Exercise ->
Would you print out every entry exactly as given?
Exercise data Block Start
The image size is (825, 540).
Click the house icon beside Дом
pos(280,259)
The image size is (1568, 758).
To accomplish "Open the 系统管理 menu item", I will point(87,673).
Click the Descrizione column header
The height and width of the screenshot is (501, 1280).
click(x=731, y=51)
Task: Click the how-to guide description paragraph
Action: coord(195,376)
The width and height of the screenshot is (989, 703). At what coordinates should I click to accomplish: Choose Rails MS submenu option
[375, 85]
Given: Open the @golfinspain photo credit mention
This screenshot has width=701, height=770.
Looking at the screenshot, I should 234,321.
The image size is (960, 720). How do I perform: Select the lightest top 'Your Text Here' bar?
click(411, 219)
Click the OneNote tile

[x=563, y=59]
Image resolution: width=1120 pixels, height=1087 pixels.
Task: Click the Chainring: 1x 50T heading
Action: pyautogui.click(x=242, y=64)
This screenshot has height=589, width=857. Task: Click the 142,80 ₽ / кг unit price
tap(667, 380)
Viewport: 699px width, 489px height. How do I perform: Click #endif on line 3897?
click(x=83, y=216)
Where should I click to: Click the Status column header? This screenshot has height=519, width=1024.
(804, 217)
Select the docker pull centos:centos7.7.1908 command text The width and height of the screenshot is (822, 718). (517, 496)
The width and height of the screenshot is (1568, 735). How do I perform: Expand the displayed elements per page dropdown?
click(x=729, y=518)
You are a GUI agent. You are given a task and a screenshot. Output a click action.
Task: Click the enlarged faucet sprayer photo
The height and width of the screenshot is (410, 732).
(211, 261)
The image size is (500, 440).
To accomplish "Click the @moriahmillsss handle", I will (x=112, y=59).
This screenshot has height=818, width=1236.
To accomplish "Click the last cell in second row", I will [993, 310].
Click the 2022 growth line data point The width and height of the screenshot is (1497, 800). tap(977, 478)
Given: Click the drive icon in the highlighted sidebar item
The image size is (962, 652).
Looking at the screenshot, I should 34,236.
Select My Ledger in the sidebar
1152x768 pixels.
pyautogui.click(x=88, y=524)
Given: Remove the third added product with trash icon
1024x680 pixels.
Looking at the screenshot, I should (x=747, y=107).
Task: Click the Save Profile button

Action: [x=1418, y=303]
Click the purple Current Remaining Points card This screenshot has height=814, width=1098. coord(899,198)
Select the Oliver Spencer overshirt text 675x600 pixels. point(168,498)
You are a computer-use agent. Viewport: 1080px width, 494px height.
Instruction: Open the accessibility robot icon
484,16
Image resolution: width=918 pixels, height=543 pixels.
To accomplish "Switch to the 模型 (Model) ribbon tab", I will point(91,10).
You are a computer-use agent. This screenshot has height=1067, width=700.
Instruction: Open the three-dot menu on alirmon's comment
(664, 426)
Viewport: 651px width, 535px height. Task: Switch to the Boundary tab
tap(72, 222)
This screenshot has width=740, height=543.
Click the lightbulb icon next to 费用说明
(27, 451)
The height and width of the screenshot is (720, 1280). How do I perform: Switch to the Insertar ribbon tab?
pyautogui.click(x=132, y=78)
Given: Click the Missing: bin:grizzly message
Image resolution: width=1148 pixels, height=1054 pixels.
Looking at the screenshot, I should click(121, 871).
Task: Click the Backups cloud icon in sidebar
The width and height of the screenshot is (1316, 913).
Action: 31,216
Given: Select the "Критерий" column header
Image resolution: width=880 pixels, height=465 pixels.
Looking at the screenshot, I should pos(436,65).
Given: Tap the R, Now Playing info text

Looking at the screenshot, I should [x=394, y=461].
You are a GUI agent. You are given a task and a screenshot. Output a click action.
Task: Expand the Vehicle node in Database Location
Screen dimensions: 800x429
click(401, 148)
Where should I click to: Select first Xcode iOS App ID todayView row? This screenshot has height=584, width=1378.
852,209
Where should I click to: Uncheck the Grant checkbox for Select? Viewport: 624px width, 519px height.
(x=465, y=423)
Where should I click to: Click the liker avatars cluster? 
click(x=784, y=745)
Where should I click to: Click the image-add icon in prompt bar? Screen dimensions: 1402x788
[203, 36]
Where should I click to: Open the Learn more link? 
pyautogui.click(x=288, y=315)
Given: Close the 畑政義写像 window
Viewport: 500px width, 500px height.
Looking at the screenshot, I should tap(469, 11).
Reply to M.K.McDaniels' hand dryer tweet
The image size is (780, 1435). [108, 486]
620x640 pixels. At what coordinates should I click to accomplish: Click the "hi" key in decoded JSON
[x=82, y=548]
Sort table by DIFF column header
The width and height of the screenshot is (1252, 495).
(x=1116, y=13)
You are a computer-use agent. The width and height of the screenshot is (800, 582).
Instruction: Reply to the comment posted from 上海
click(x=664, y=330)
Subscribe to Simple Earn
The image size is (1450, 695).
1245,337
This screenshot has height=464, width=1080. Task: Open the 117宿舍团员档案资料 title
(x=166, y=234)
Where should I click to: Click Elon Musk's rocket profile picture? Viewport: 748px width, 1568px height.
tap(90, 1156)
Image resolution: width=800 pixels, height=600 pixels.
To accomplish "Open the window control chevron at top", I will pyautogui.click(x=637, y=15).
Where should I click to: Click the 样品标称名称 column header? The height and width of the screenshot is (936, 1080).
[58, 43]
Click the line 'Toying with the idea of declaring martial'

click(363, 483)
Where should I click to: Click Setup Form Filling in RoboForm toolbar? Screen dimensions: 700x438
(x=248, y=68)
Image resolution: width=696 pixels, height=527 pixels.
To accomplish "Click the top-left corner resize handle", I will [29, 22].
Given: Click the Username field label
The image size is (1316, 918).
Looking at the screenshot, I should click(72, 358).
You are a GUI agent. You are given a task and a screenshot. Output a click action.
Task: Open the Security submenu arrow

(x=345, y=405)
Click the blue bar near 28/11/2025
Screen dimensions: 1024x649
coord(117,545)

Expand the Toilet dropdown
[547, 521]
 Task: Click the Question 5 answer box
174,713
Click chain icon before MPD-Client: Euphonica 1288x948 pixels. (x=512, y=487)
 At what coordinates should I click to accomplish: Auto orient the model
Exercise data Block End
Exercise response ->
The image size is (825, 540).
Click the house icon beside Дом
pos(280,259)
The image size is (1568, 758).
To accomplish "Open the 系统管理 menu item", I will point(87,673).
Click the Descrizione column header
The height and width of the screenshot is (501, 1280).
click(x=731, y=51)
Task: Click the how-to guide description paragraph
Action: coord(195,376)
The width and height of the screenshot is (989, 703). At what coordinates should I click to accomplish: Choose Rails MS submenu option
[375, 85]
Given: Open the @golfinspain photo credit mention
This screenshot has width=701, height=770.
Looking at the screenshot, I should 234,321.
The image size is (960, 720). How do I perform: Select the lightest top 'Your Text Here' bar?
click(411, 219)
Click the OneNote tile

[x=563, y=59]
Image resolution: width=1120 pixels, height=1087 pixels.
Task: Click the Chainring: 1x 50T heading
Action: pyautogui.click(x=242, y=64)
This screenshot has height=589, width=857. Task: Click the 142,80 ₽ / кг unit price
tap(667, 380)
Viewport: 699px width, 489px height. How do I perform: Click #endif on line 3897?
click(x=83, y=216)
Where should I click to: Click the Status column header? This screenshot has height=519, width=1024.
(804, 217)
Select the docker pull centos:centos7.7.1908 command text The width and height of the screenshot is (822, 718). (517, 496)
The width and height of the screenshot is (1568, 735). How do I perform: Expand the displayed elements per page dropdown?
click(x=729, y=518)
You are a GUI agent. You are given a task and a screenshot. Output a click action.
Task: Click the enlarged faucet sprayer photo
The height and width of the screenshot is (410, 732).
(211, 261)
The image size is (500, 440).
To accomplish "Click the @moriahmillsss handle", I will (x=112, y=59).
This screenshot has height=818, width=1236.
To accomplish "Click the last cell in second row", I will [993, 310].
Click the 2022 growth line data point The width and height of the screenshot is (1497, 800). tap(977, 478)
Given: Click the drive icon in the highlighted sidebar item
The image size is (962, 652).
Looking at the screenshot, I should 34,236.
Select My Ledger in the sidebar
1152x768 pixels.
pyautogui.click(x=88, y=524)
Given: Remove the third added product with trash icon
1024x680 pixels.
Looking at the screenshot, I should (x=747, y=107).
Task: Click the Save Profile button

Action: [x=1418, y=303]
Click the purple Current Remaining Points card This screenshot has height=814, width=1098. coord(899,198)
Select the Oliver Spencer overshirt text 675x600 pixels. point(168,498)
You are a computer-use agent. Viewport: 1080px width, 494px height.
Instruction: Open the accessibility robot icon
484,16
Image resolution: width=918 pixels, height=543 pixels.
To accomplish "Switch to the 模型 (Model) ribbon tab", I will point(91,10).
You are a computer-use agent. This screenshot has height=1067, width=700.
Instruction: Open the three-dot menu on alirmon's comment
(664, 426)
Viewport: 651px width, 535px height. Task: Switch to the Boundary tab
tap(72, 222)
This screenshot has width=740, height=543.
Click the lightbulb icon next to 费用说明
(27, 451)
The height and width of the screenshot is (720, 1280). How do I perform: Switch to the Insertar ribbon tab?
pyautogui.click(x=132, y=78)
Given: Click the Missing: bin:grizzly message
Image resolution: width=1148 pixels, height=1054 pixels.
Looking at the screenshot, I should click(121, 871).
Task: Click the Backups cloud icon in sidebar
The width and height of the screenshot is (1316, 913).
Action: 31,216
Given: Select the "Критерий" column header
Image resolution: width=880 pixels, height=465 pixels.
Looking at the screenshot, I should pos(436,65).
Given: Tap the R, Now Playing info text

Looking at the screenshot, I should [x=394, y=461].
You are a GUI agent. You are given a task and a screenshot. Output a click action.
Task: Expand the Vehicle node in Database Location
Screen dimensions: 800x429
click(401, 148)
Where should I click to: Select first Xcode iOS App ID todayView row? This screenshot has height=584, width=1378.
852,209
Where should I click to: Uncheck the Grant checkbox for Select? Viewport: 624px width, 519px height.
(x=465, y=423)
Where should I click to: Click the liker avatars cluster? 
click(x=784, y=745)
Where should I click to: Click the image-add icon in prompt bar? Screen dimensions: 1402x788
[203, 36]
Where should I click to: Open the Learn more link? 
pyautogui.click(x=288, y=315)
Given: Close the 畑政義写像 window
Viewport: 500px width, 500px height.
Looking at the screenshot, I should tap(469, 11).
Reply to M.K.McDaniels' hand dryer tweet
The image size is (780, 1435). [108, 486]
620x640 pixels. At what coordinates should I click to accomplish: Click the "hi" key in decoded JSON
[x=82, y=548]
Sort table by DIFF column header
The width and height of the screenshot is (1252, 495).
(x=1116, y=13)
You are a computer-use agent. The width and height of the screenshot is (800, 582).
Instruction: Reply to the comment posted from 上海
click(x=664, y=330)
Subscribe to Simple Earn
The image size is (1450, 695).
1245,337
This screenshot has height=464, width=1080. Task: Open the 117宿舍团员档案资料 title
(x=166, y=234)
Where should I click to: Click Elon Musk's rocket profile picture? Viewport: 748px width, 1568px height.
tap(90, 1156)
Image resolution: width=800 pixels, height=600 pixels.
To accomplish "Open the window control chevron at top", I will pyautogui.click(x=637, y=15).
Where should I click to: Click the 样品标称名称 column header? The height and width of the screenshot is (936, 1080).
[58, 43]
Click the line 'Toying with the idea of declaring martial'

click(363, 483)
Where should I click to: Click Setup Form Filling in RoboForm toolbar? Screen dimensions: 700x438
(x=248, y=68)
Image resolution: width=696 pixels, height=527 pixels.
To accomplish "Click the top-left corner resize handle", I will [29, 22].
Given: Click the Username field label
The image size is (1316, 918).
Looking at the screenshot, I should click(72, 358).
You are a GUI agent. You are given a task and a screenshot. Output a click action.
Task: Open the Security submenu arrow

(x=345, y=405)
Click the blue bar near 28/11/2025
Screen dimensions: 1024x649
coord(117,545)

Expand the Toilet dropdown
[547, 521]
 Task: Click the Question 5 answer box
174,713
Click chain icon before MPD-Client: Euphonica 1288x948 pixels. (x=512, y=487)
 At what coordinates should I click to accomplish: Auto orient the model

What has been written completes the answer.